La Corte di cassazione nota inoltre come tra il giudizio di divisione intrapreso da alcuni dei partecipanti alla comunione e introdotto il 20 luglio 2007 davanti al Tribunale di Macerata e il giudizio di divisione endoesecutivo possa ravvisarsi un rapporto di litispendenza (quantomeno parziale), da disciplinare perciò applicando il criterio della prevenzione, ai sensi dell’art. 39, c.p.c., ovvero avendo riguardo alla notifica della citazione del giudizio di divisione ordinario ed alla data della pronuncia (o della notifica alle parti non presenti) dell’ordinanza del G.E. che disponga la divisione nell’ambito del procedimento esecutivo (arg. da Cass. Sez. 3, 20/08/2018, n. 20817), senza che abbiano rilievo le date di trascrizione della citazione del primo giudizio o del pignoramento del secondo giudizio.

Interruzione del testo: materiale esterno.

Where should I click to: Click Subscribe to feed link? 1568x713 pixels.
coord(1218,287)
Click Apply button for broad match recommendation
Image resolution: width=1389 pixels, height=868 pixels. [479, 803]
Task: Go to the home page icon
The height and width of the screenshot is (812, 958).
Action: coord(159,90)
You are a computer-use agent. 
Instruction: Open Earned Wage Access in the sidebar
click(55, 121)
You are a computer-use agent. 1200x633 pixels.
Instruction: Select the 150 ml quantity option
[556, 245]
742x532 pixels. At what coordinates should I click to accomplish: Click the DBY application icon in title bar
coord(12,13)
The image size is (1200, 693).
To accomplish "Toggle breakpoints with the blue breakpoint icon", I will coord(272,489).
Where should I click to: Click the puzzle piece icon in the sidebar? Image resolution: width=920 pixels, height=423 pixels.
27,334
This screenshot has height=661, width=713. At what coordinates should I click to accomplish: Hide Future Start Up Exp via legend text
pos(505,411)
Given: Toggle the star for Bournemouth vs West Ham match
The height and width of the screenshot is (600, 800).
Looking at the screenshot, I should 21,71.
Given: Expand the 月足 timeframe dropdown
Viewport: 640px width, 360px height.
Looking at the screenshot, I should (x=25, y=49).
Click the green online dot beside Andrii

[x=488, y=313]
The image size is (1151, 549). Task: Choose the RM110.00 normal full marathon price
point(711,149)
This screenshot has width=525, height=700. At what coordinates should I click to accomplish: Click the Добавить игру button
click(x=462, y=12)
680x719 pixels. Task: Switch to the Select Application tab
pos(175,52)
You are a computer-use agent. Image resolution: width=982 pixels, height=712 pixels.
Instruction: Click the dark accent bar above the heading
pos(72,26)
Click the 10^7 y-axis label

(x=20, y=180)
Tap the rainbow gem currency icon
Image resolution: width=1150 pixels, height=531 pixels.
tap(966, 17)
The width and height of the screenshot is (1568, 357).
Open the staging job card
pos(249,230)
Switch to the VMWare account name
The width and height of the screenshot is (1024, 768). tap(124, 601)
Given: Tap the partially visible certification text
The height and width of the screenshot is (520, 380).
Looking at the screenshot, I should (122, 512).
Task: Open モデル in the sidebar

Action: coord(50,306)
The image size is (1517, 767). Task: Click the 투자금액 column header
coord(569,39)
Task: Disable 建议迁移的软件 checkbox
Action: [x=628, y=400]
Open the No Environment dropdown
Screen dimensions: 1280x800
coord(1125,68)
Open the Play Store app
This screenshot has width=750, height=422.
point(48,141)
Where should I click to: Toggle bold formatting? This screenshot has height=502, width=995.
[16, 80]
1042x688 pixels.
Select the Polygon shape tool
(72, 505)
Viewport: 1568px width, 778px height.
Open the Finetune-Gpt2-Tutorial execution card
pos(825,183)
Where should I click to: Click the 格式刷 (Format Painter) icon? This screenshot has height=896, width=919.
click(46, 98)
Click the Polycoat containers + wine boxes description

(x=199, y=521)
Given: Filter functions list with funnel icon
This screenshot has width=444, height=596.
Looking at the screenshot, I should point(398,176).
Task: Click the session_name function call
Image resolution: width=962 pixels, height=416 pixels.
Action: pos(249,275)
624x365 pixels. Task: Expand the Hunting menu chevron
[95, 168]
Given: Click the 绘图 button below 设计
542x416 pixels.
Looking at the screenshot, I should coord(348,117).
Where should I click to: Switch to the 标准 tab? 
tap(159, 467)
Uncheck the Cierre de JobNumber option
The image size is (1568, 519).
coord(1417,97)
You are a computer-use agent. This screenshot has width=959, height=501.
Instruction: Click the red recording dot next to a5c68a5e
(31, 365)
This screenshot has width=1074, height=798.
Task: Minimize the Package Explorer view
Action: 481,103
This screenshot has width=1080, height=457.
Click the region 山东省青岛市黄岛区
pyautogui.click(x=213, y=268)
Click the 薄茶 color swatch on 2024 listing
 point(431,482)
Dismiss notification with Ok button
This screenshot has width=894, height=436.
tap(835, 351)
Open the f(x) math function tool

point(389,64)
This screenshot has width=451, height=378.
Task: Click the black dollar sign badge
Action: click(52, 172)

Neppure a mente dell’art. 181 disp. att. c.p.c. può più rilevarsi la competenza del Tribunale di Roma a procedere alla divisione del bene pignorato, in quanto si tratta di un rilievo di competenza soggetto ai limiti cui all’art. 38 c.p.c., norma che instaura una generale barriera temporale preclusiva della possibilità di rilevare tutti i tipi di incompetenza dopo la prima udienza di trattazione.

In conclusione, tra il giudizio di divisione intrapreso da alcuni dei partecipanti alla comunione e quello endoesecutivo la Corte di cassazione ravvisa un rapporto di litispendenza, da risolvere applicando il criterio della prevenzione di cui all’art. 39 c.p.c., avuto riguardo, da un lato, alla data della notificazione dell’atto di citazione introduttivo del giudizio di divisione ordinario e, dall’altro, a quella della pronuncia (o della notifica alle parti non presenti) dell’ordinanza del G.E. che disponga la divisione nell’ambito del procedimento esecutivo.